The result was Rakoh’s original, and signature, product, the “All Day” Chelsea boot, which debuted in 2019. But producing a shoe that could solve his original problem meant redesigning the Chelsea boot from the ground up, starting with a custom last. 

“I love the Chelsea style, but the beautiful ones tend to be very narrow,” Kohlberg says.

His solution was a boot that matched a classic shape to a more rounded toe, made on a softer lasting board that allowed for more cushioning. The materials used in its upper—calfskin or suede, with calfskin linings—were traditional. But the soles were made from ultra-lightweight EVA foam, giving the style a weight that’s more in line with running sneakers than boots.

“Every time someone picks up the shoe, they’re shocked by how light it is,” Kohlberg says.

If sneakers inspired the outsole, hiking boots must be credited with the insole. He noticed that even luxury dress shoes often had no real insole to speak of—sometimes just a piece of leather—while hiking shoes relied on padded insoles to deliver more comfort and shock absorption. After a great deal of trial and error, Kohlberg was able to develop an insole that cushioned from heel to toe.

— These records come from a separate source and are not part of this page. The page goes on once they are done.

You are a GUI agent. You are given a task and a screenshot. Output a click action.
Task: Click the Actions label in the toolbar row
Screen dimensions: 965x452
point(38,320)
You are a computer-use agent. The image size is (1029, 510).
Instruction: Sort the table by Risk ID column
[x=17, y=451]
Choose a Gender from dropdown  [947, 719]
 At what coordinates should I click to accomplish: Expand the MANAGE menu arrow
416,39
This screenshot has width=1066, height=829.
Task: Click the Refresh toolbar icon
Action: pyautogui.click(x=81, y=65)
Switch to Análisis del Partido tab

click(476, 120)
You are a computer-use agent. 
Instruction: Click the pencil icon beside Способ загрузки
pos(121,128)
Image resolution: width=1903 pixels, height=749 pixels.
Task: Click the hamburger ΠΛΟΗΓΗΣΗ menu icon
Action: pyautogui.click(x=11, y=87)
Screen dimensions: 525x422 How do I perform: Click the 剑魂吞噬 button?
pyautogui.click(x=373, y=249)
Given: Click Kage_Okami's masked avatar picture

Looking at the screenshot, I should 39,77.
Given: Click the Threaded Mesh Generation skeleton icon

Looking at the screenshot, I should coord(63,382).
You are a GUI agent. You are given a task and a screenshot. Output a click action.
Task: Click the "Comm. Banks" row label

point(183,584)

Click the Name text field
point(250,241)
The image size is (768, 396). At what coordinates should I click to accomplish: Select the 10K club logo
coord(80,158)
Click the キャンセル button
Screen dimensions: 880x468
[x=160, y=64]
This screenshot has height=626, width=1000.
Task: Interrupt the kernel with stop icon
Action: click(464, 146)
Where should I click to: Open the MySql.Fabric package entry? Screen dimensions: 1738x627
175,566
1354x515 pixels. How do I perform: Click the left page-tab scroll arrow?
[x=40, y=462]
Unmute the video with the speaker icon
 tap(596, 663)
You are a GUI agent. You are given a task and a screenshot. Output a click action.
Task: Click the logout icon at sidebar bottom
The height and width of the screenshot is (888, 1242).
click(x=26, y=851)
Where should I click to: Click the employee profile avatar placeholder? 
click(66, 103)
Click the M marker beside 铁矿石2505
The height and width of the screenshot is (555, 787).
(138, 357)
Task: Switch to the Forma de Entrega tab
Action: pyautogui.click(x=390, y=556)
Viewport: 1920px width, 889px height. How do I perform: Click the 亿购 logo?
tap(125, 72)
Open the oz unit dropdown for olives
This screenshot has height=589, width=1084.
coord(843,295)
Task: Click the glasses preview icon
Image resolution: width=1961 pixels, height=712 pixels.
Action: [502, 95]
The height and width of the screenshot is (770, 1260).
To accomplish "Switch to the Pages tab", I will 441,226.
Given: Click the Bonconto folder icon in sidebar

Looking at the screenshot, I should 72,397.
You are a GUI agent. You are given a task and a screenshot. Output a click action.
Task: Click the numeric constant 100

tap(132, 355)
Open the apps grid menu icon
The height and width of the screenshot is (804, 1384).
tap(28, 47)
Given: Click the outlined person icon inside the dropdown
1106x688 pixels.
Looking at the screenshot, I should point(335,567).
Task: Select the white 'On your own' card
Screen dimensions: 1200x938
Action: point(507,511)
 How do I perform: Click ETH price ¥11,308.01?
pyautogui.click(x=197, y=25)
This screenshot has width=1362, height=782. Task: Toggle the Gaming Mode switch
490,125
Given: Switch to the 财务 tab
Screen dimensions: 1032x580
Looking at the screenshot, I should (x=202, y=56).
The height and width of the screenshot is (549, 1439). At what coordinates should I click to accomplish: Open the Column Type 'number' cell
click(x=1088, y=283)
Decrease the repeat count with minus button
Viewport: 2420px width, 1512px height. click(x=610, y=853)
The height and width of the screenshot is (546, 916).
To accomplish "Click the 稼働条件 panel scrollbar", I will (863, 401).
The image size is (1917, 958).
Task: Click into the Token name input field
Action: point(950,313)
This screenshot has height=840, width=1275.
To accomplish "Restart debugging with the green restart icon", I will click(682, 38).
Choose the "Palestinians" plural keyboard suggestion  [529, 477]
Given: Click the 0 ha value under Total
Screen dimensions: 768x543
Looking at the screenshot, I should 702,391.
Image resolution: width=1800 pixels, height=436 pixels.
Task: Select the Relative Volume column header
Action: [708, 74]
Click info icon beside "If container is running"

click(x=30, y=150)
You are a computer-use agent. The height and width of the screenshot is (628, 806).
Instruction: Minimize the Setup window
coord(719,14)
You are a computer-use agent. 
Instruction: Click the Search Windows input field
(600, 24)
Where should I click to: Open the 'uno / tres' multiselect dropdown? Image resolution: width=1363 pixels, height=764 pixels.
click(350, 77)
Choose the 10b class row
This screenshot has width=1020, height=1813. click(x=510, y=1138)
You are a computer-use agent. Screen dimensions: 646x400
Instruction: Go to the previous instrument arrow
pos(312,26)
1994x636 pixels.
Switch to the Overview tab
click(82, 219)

The result is something that Kohlberg believes passes the dress test but does so without the first days or weeks of foot-straining pain. “They will break in, but it’s not a shoe that you have suffer to break in. They’re comfortable from the very first go,” he says.

While Rakoh—which Kohlberg named by merging the first two letters of his first name with the first three of his last—began with Chelsea boots, it’s not limiting itself to one style. Currently available for pre-order is a leather or shearling-lined suede desert boot built on the same last and with the same EVA sole as the Chelsea. Also in the pipeline is a hiker-style winter boot, as well as a loafer and a derby that will be made on entirely new custom lasts.

Which means eventually, Rakoh might help you create an entire footwear wardrobe that won’t weigh you down.